The records that follow are to be repeated without alteration.

━━ Source material

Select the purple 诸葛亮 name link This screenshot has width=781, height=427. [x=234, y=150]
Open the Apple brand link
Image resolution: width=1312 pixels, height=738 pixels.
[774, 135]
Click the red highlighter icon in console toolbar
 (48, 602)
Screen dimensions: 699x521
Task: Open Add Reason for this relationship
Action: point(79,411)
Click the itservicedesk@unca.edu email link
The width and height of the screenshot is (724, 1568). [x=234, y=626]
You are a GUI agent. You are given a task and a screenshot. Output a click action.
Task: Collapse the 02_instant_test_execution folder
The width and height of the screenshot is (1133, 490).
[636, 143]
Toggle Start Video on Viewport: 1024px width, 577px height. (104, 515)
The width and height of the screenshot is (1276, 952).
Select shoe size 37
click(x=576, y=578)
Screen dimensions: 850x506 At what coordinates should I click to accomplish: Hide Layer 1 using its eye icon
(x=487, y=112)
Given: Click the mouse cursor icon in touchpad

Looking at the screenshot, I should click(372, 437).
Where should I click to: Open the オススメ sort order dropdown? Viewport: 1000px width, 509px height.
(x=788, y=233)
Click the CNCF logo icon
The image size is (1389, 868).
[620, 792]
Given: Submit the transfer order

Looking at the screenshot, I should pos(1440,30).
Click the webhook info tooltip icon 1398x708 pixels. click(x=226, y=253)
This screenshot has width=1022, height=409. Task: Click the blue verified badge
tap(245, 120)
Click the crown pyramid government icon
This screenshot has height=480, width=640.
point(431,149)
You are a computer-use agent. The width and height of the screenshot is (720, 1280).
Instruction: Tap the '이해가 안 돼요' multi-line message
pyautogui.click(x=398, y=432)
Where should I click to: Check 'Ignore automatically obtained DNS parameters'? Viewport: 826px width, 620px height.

━━━━

- _Solution to the problem_:
Select the purple 诸葛亮 name link This screenshot has width=781, height=427. [x=234, y=150]
Open the Apple brand link
Image resolution: width=1312 pixels, height=738 pixels.
[774, 135]
Click the red highlighter icon in console toolbar
 (48, 602)
Screen dimensions: 699x521
Task: Open Add Reason for this relationship
Action: point(79,411)
Click the itservicedesk@unca.edu email link
The width and height of the screenshot is (724, 1568). [x=234, y=626]
You are a GUI agent. You are given a task and a screenshot. Output a click action.
Task: Collapse the 02_instant_test_execution folder
The width and height of the screenshot is (1133, 490).
[636, 143]
Toggle Start Video on Viewport: 1024px width, 577px height. (104, 515)
The width and height of the screenshot is (1276, 952).
Select shoe size 37
click(x=576, y=578)
Screen dimensions: 850x506 At what coordinates should I click to accomplish: Hide Layer 1 using its eye icon
(x=487, y=112)
Given: Click the mouse cursor icon in touchpad

Looking at the screenshot, I should click(372, 437).
Where should I click to: Open the オススメ sort order dropdown? Viewport: 1000px width, 509px height.
(x=788, y=233)
Click the CNCF logo icon
The image size is (1389, 868).
[620, 792]
Given: Submit the transfer order

Looking at the screenshot, I should pos(1440,30).
Click the webhook info tooltip icon 1398x708 pixels. click(x=226, y=253)
This screenshot has width=1022, height=409. Task: Click the blue verified badge
tap(245, 120)
Click the crown pyramid government icon
This screenshot has height=480, width=640.
point(431,149)
You are a computer-use agent. The width and height of the screenshot is (720, 1280).
Instruction: Tap the '이해가 안 돼요' multi-line message
pyautogui.click(x=398, y=432)
Where should I click to: Check 'Ignore automatically obtained DNS parameters'? Viewport: 826px width, 620px height.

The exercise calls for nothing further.